SOCIEDAD › ESCRITO & LEIDO
› Por José Natanson
El triunfo de Evo Morales generó análisis de todo tipo, desde las desmesuradas expectativas de algunos exaltados hasta las previsibles críticas de la derecha más rústica. Mario Vargas Llosa, con esa increíble habilidad para pararse siempre en el lugar equivocado, escribió lo siguiente en un artículo publicado en La Nación: “Tampoco el señor Evo Morales es un indio, propiamente hablando, aunque naciera en una familia indígena muy pobre y fuera de niño pastor de llamas. Basta oírlo hablar su buen castellano de erres rotundas y sibilantes eses serranas, su astuta modestia (‘me asusta un poco, señores, verme rodeado de tantos periodistas, ustedes perdonen’), sus estudiadas y sabias ambigüedades (‘el capitalismo europeo es bueno, pues, pero el de Estados Unidos no lo es’), para saber que don Evo es un emblemático criollo latinoamericano, vivo como una ardilla, trepador y latero, y con una vasta experiencia de manipulador de hombres y mujeres, adquirida en su larga trayectoria de dirigente cocalero y miembro de la aristocracia sindical de su país”.
El comentario del autor de La ciudad y los perros es un ejemplo especialmente gráfico de las reacciones que generó el ascenso de Morales. Desde su resonante victoria en las elecciones bolivianas, circularon artículos y análisis sobre sus viajes a diferentes países, su giro moderado (“lulalización”, definieron algunos) y sus visitas a los jefes de Estado europeos, a lo que se sumaron análisis sobre el estilo Evo y todo tipo de evaluaciones sobre el famoso suéter de alpaca.
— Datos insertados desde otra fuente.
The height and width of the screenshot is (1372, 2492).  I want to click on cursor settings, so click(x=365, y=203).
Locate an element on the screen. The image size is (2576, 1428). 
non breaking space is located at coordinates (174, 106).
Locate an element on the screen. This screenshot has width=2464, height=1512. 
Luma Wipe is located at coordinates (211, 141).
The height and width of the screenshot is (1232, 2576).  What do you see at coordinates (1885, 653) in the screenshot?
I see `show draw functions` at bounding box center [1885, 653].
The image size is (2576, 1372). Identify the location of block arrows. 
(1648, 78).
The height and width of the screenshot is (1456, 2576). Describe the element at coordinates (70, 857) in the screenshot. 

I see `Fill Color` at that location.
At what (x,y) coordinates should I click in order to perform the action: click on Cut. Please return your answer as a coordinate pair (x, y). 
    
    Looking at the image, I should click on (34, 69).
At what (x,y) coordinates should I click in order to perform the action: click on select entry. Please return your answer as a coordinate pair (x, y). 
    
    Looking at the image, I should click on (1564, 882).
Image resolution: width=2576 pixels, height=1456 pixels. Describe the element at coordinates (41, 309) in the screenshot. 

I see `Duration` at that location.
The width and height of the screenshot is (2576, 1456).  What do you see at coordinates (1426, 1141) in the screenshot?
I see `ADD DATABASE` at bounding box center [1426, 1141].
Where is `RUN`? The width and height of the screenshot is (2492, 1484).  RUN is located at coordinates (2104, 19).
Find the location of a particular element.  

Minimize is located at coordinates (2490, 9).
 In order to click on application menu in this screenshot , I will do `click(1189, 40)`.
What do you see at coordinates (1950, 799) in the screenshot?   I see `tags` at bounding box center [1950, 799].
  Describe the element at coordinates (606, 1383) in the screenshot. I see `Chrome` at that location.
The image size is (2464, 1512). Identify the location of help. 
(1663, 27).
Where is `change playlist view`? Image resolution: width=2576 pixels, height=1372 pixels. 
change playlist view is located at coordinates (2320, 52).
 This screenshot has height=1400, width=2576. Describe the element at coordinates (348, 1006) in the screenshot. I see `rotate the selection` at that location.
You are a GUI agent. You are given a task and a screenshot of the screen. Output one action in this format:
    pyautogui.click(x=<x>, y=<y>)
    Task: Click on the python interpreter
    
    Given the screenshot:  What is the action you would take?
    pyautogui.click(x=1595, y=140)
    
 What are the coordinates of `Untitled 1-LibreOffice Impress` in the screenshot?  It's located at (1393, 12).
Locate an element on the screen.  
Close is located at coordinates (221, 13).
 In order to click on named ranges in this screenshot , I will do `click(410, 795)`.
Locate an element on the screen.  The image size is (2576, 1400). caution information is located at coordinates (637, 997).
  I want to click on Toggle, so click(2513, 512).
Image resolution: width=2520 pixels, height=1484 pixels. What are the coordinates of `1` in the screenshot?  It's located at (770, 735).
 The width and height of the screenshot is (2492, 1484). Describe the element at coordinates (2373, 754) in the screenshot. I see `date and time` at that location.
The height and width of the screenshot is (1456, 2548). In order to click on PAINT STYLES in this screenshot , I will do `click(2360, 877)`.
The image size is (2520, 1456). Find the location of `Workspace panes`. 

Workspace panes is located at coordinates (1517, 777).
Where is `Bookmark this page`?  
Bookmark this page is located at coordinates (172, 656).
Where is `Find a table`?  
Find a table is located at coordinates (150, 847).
Hubo, en medio de la avalancha de información, un gesto clave del flamante presidente que, al menos en la Argentina, pasó casi desapercibido: la invitación a Ricardo Lagos a la ceremonia de asunción. El histórico encuentro, que en otras circunstancias hubiera resultado improbable, fue posible por la conjunción del arrasador triunfo de Evo y la increíble popularidad de Lagos, que se retira del gobierno con índices que superan el 70 por ciento de imagen positiva, convirtiéndose en uno de los líderes políticos más prestigiosos de América latina. Fue la primera vez en el último medio siglo que un presidente chileno asiste a la asunción de uno boliviano.
En este contexto adquiere relevancia la lectura de El largo conflicto entre Chile y Bolivia, donde se reúnen dos visiones distintas acerca de una de las disputas territoriales pendientes más importantes de América latina. El tema está abierto desde que, en 1910, Bolivia planteó por primera vez su voluntad de revisar los efectos del Tratado de Paz, Comercio y Amistad firmado con Chile en 1904, donde cedió el litoral pacífico luego de la guerra de 1879, que comenzó con una batalla naval por el dominio de la costa y terminó con una dura derrota de los ejércitos bolivianos, que cedieron la salida al mar a Chile, que continuó luego el conflicto con Perú. Como consecuencia, en los últimos 50 años Bolivia y Chile mantuvieron relaciones durante apenas once, y los vínculos formales entre ambos países se encuentran interrumpidos desde 1978.
El libro incluye dos visiones. La primera corresponde al actual embajador chileno en la Argentina, Luis Maira, uno de los intelectuales más brillantes de su país: Maira analiza detalladamente la crónica del conflicto, describe las diferentes iniciativas de los gobiernos de su país para buscar una solución consensuada y relata, en forma bastante delicada, los episodios de inestabilidad política de Bolivia que, según sucriterio, fueron uno de los factores que impidieron una negociación de largo plazo. Politólogo boliviano y ex embajador, Javier Murillo de la Rocha es el encargado de dar la otra visión: en un tono más pasional, sostiene que la clave no pasa tanto por buscar soluciones creativas, sino por la voluntad política que –dice– Bolivia siempre tuvo, y que constituye la única forma de romper el enclaustramiento de su país.
Las dos miradas permiten entender mejor las posiciones de cada uno y también identificar posibles puntos de acuerdo: ambos diplomáticos coinciden, por ejemplo, en la importancia de la integración regional como camino para resolver las disputas. El libro –una idea sencilla y bien realizada– se cierra con un epílogo de la historiadora brasilera Mónica Hirst, que repasa los argumentos y destaca la importancia del Mercosur como un actor clave para que, sin dejar de tener en cuenta que se trata de un tema bilateral, se logren avances significativos en una coyuntura favorable.